My friend owns her own home, drives a Mercedes, competes in triathlons, and is a great businesswoman, yet she’s suddenly MISERABLE because she doesn’t have a “soul mate.” She’s decided this is the year she'll find “the one,” and she’s reading dating guides, studying Dr. Phil, and attending man-catcher seminars. She used to be so cheerful and fun, but lately, I avoid going out with her because she gives off desperate vibes, is weird and competitive, and kind of a drag. When I hint that she’d do better if she chilled a bit, she accuses me of trying to “get ahead” of her, as if there’s some soul mate derby or something. (I actually think of myself as “fabulously single.”) I want my old friend back; am I just being selfish?

--Single And Sane

As you suggest, the moment your friend got desperate for love is the moment she became extremely unlikely to land any. Ideally, the seduction process should rev up desire in a man, not simulate the experience of a beetle being chased by an entomologist with a giant straight pin.

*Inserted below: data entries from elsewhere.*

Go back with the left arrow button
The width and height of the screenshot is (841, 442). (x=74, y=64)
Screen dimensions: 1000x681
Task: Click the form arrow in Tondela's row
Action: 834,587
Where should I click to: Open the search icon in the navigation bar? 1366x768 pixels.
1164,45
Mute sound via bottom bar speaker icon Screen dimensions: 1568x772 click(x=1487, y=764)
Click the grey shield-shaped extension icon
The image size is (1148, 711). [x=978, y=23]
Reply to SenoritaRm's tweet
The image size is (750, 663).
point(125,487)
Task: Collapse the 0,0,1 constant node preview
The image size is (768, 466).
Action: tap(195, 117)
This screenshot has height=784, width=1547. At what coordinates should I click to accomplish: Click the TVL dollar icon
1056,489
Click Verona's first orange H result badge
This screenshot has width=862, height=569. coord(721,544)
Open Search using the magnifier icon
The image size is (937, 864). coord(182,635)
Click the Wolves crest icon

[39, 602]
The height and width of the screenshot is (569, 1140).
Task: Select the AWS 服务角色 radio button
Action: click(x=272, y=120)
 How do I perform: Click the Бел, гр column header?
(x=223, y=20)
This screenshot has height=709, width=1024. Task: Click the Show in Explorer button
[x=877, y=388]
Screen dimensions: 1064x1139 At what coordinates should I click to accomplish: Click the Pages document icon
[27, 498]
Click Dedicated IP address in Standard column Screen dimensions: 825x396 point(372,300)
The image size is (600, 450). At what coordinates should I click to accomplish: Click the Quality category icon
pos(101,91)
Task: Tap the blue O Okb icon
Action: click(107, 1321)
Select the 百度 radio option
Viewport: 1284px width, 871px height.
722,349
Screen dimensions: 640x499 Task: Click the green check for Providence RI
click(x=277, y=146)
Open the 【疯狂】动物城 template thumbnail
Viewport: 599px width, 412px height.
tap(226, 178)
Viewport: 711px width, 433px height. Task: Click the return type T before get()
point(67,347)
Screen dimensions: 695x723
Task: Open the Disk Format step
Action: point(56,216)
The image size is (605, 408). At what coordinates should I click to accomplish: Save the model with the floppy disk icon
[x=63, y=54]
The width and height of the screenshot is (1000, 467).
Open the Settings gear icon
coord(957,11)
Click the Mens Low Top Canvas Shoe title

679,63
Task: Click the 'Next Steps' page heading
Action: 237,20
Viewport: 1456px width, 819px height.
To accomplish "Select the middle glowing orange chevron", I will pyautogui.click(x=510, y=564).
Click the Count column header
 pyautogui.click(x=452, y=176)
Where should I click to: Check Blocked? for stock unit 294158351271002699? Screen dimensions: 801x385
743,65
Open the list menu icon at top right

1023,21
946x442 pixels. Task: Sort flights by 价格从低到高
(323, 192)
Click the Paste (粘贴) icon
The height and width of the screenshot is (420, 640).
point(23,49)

Like a lot of unpartnered types who go suddenly psycho, your friend probably seemed perfectly happy until that night she marched into some crowded bar and shouted, “I’m nothing without you!” (Who “you” is remains to be seen.) Now, maybe she never really was happy, or maybe she just hit that age where “single” becomes an adult form of cooties. In a recently published study, Bella M. DePaulo and Wendy L. Morris blame this bias on “The Cult of the Couple,” and puzzle at “the strange implication that people without a stable sexual relationship are wandering adrift with open wounds and shivering in their sleep.”

DePaulo and Morris aren’t anti-couple; they were just surprised when their data showed most people suspect single equals loser -- even single people. When they asked 950 undergrads to describe the characteristics of married and single people in general, married people were assumed to be “mature, stable, honest, happy, kind, and loving.” Singles got nailed with “immature, insecure, self-centered, unhappy, lonely, and ugly.” Of course, the truth is, sometimes two is the loneliest number. Is there really anything lonelier than feeling completely alone when you’re in relationship with somebody else?

It doesn’t help that award-winning social scientists keep making bold pronouncements about the transformative power of marriage, like E. Mavis Hetherington’s claim, “Happily married couples are healthier, happier, wealthier, and sexier than are singles.” Don’t be too quick to assume they also have bigger breasts, flatter abs, and are less likely to be abducted by aliens. The above quote from Hetherington’s recently published book was just one of many examples cited by DePaulo and Morris of couple-glorifying sloppy methodology and data analysis. DePaulo told me via e-mail, “I think that cultural notions about singles and marrieds are so pervasive, and so unquestioned, that even respected scholars do less than their best work on the topic.” DePaulo and Morris point out the rather obvious flaw in Hetherington’s claim: She compared only happily married people to all single people. Wow, imagine that: Happily marrieds are more satisfied with their lives than, say, suicidal singles.

If this “You’re Nobody ‘Til Somebody Loves You” propaganda isn’t what’s sending your friend over the edge, it’s probably the alluring idea of “the one” as the one-stop-shopping solution to all your existential woes. Of course, expecting to get your every need met by one person makes about as much sense as going to the corner store for a quart of milk and being irate that they can’t also sell you a Persian rug, a baby ferret, and the Hope Diamond. What you can do is be “the one” -- that special person who gives your life meaning -- and then look for the other one: somebody who matches you pretty well on the stuff that matters, and well enough on the rest. In other words, there is no handsome prince. There might, however, be a moderately attractive auto parts store executive.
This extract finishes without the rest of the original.